Jean-Paul Sartre est né voici cent ans, le 21 juin 1905 et Raymond Aron le 14 mars de la même année. Amis d’abord, puis rivaux, ils ont incarné deux France intellectuelles opposées: celle de l’engagement et celle du réalisme. Qu’a-t-on retenu de leurs pensées? L’un a-t-il eu raison sur l’autre? Interview croisée d’Etienne Barilier, professeur associé de littérature française et auteur d’un ouvrage sur «Les petits camarades», et de Jérôme Meizoz, maître d’enseignement et de recherche à la Faculté des lettres
 
Etienne Barilier (à gauche), professeur associé de littérature française à l'UNIL, et Jérôme Meizoz, maître d’enseignement et de recherche à la Faculté des lettres de l'UNIL

Allez savoir !: Pourquoi Sartre et Aron se sont-ils surnommés mutuellement «Les petits camarades», titre de votre livre*, et cela jusqu’au bout de leurs divergences intellectuelles?

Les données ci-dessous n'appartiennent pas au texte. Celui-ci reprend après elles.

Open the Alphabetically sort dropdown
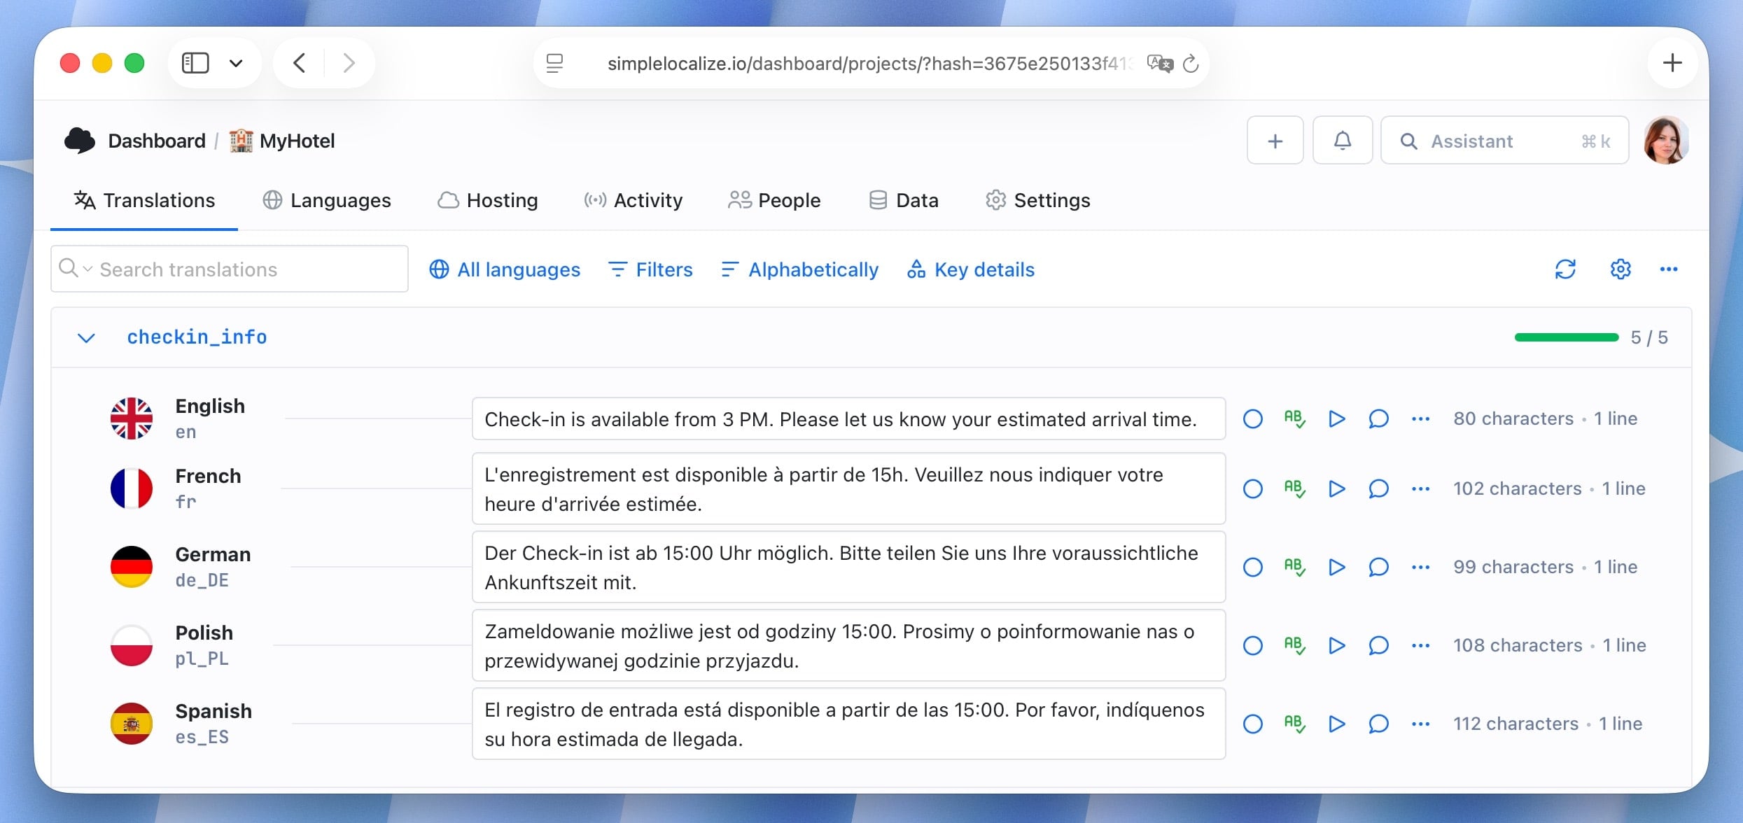 tap(799, 269)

Etienne Barilier (EB): Cela remonte à l’Ecole Normale Supérieure où ils ont fait leurs études ensemble. C’est ainsi qu’ils s’appelaient et qu’ils ont continué à le faire, avec toujours plus d’ironie, bien sûr, à mesure que leur relation se détériorait...

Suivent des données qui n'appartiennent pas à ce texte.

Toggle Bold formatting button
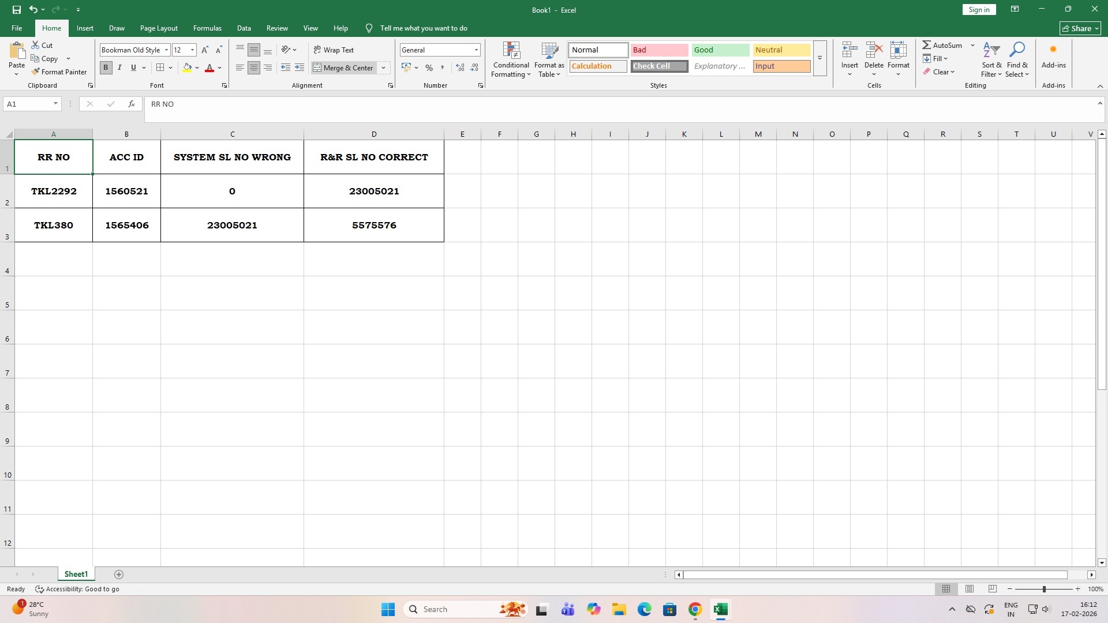1108x623 pixels. coord(106,67)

Dans quelles circonstances ont-ils rompu?

EB: En 1947, après une émission de radio où des membres de la revue «Les Temps Modernes», fondée et dirigée par Sartre, sont confrontés à des gaullistes. Les premiers ont eu alors des propos très violents à l’encontre du Général. Et dans ce débat, Aron, membre fondateur des «Temps Modernes», tient un peu le rôle d’arbitre. Mais Sartre lui reproche de ne pas choisir son camp et rompt avec lui. Dès lors, leurs divergences ne cesseront de grandir.

Les deux hommes ont personnifié deux France: l’une engagée, l’autre empreinte de«réalisme froid». Que reste-t-il de ces deux camps?

EB: L’opposition est plus complexe, mais en schématisant, on a en effet d’un côté le compagnon de route des communistes, Sartre, engagé pour la révolution, et de l’autre Aron, qui tout en se déclarant socialiste assez longtemps, fut plutôt libéral, atlantiste voire «attentiste» aux yeux de Sartre. Aujourd’hui, la question n’est plus de savoir si l’on est ou non ami de l’URSS. De ce débat, il ne reste donc plus grand-chose, sinon d’un côté les tenants de l’utopie et de la transformation sociale et de l’autre les défenseurs du statu quo ou de la réforme.

Raymond Aron
Jean-Paul Sartre

Jérôme Meizoz (JM): Sartre et Aron me semblent à l’image du prophète et du prêtre, deux figures décrites par Max Weber: le prophète s’inscrit en rupture et en création, le prêtre répète et routinise. Aron, qui a surtout été un professeur, ne peut se prévaloir du charisme du Sartre écrivain.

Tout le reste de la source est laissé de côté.